# Biostat M280 Homework 4

**Due June 12 @ 11:59PM**

In this homework, we build a classifer for handwritten digit recognition. Following figure shows example bitmaps of handwritten digits from U.S. postal envelopes. 

Each digit is represented by a $32 \times 32$ bitmap in which each element indicates one pixel with a value of white or black. Each $32 \times 32$ bitmap is divided into blocks of $4 \times 4$, and the number of white pixels are counted in each block. Therefore each handwritten digit is summarized by a vector $\mathbf{x} = (x_1, \ldots, x_{64})$ of length 64 where each element is a count between 0 and 16. 

We will use a model-based method by assuming a distribution on the count vector and carry out classification using probabilities. A common distribution for count vectors is the multinomial distribution. However as you will see in Q10, it is not a good model for handwritten digits. Let's work on a more flexible model for count vectors. In the Dirichlet-multinomial model, we assume the multinomial probabilities $\mathbf{p} = (p_1,\ldots, p_d)$ follow a Dirichlet distribution with parameter vector $\alpha = (\alpha_1,\ldots, \alpha_d)$, $\alpha_j>0$, and density
$$
\begin{eqnarray*}
	\pi(\mathbf{p}) =  \frac{\Gamma(|\alpha|)}{\prod_{j=1}^d \Gamma(\alpha_j)} \prod_{j=1}^d p_j^{\alpha_j-1},
\end{eqnarray*} 
$$
where $|\alpha|=\sum_{j=1}^d \alpha_j$.

## Q1

For a multivariate count vector $\mathbf{x}=(x_1,\ldots,x_d)$ with batch size $|\mathbf{x}|=\sum_{j=1}^d x_j$, show that the probability mass function for Dirichlet-multinomial distribution is
$$
    f(\mathbf{x} \mid \alpha)

Data block ->
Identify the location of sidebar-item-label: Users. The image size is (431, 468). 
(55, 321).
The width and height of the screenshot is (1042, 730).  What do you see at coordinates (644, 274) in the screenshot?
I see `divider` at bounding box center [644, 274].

Problem description ->
Answer these from the digit-recognition homework text:
(a) By what date and time is the homework due?
(b) How long is the vector that summarizes each handwritten digit, and what range of values can each element take?
(c) In the Dirichlet-multinomial model, what distribution do the multinomial probabilities follow?

Your response ->
(a) June 12 at 11:59PM.
(b) It has 64 elements, each a count between 0 and 16.
(c) A Dirichlet distribution with parameter vector α = (α₁, …, α_d), where each α_j > 0.